▸ Prompt 1:
In the forum thread about sysbox below, why does the commenter hope there is a way to make concourse use sysbox-runc?

▸ Text shown:
OK that looks good: it's saying that user sysbox in the host can assign UID/GIDs in the range [493216, (493216+65536-1)] to an unprivileged container.

That means that the host ID mappings are non-contiguous: [{ContainerID:0 HostID:4294967294 Size:1} error has a different root cause then.

But sounds like we don't want to focus on this error yet correct?

concourse-sysbox commented 5 months ago

is there a flag similar to Docker's --runtime flag, so you can tell it to use sysbox-runc?

Not that I'm aware of. There is a way to pass a config.toml to containerd. However I have not found a way to reliably get containerd to honor a crafted config.toml file in a manner that gets it to use sysbox-runc. I am hoping since Docker uses containerd and somehow gets containerd to use sysbox-runc, that there's a way to get concourse to also do it...

concourse-sysbox commented 5 months ago

What I know right now is:

concourse-sysbox commented 5 months ago

'm symlinking my otherwise oci spec compatible runc binary to point over to sysbox-runc, and that's when I'm getting the error. My understanding is that the host ID issue is unexpected. Can you confirm that?

I think if that is unexpected from the project, that's something I could use help debugging.

ctalledo commented 5 months ago

'm symlinking my otherwise oci spec compatible runc binary to point over to sysbox-runc, and that's when I'm getting the error.

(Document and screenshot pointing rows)
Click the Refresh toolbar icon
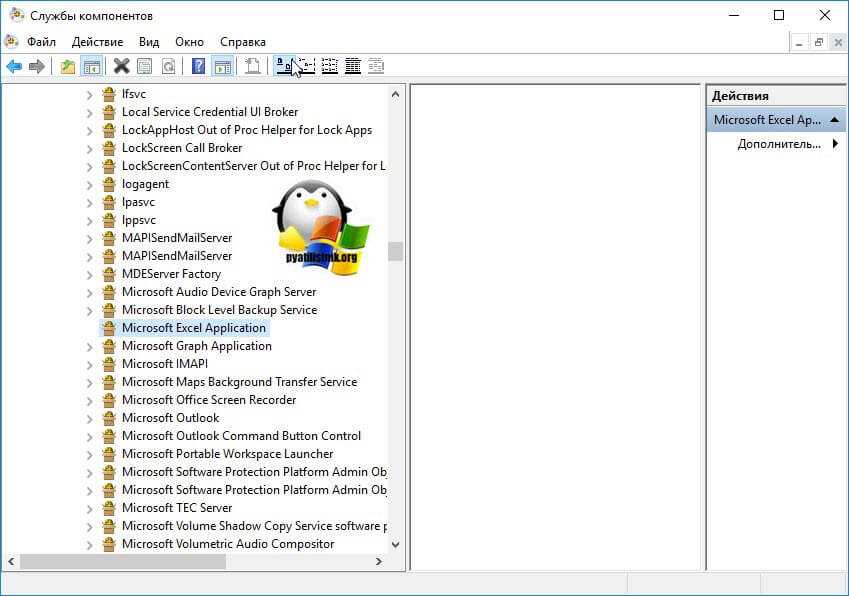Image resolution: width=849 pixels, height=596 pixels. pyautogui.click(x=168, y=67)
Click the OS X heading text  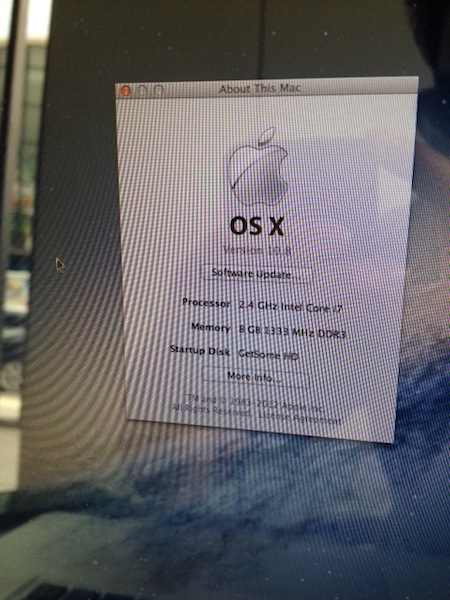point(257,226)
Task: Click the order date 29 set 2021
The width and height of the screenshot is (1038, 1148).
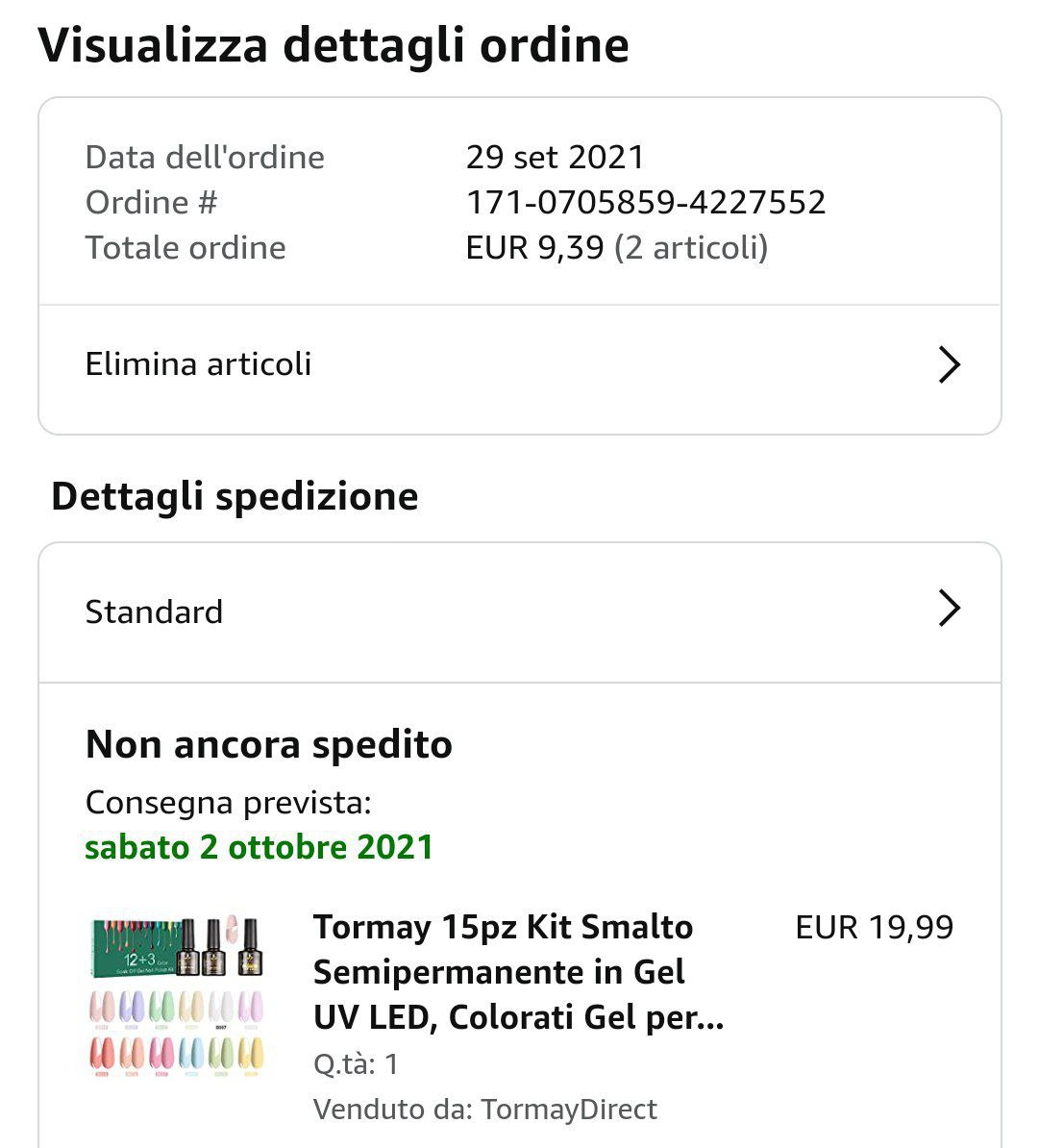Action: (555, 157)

▸ Prompt 2:
In the rows above, lay out as a JSON list of strings the part that opens with the line containing "Task: Click the order date 29 set 2021" and runs through the end of the rows. Use one string per line, skip blank lines, and leave the pictures out.

▸ Complete answer 1:
Docker uses containerd and somehow gets containerd to use sysbox-runc, so the commenter hopes concourse can do the same. Passing a crafted config.toml to containerd hasn't reliably made it use sysbox-runc.

▸ Complete answer 2:
[
  "Task: Click the order date 29 set 2021",
  "The width and height of the screenshot is (1038, 1148).",
  "Action: (555, 157)"
]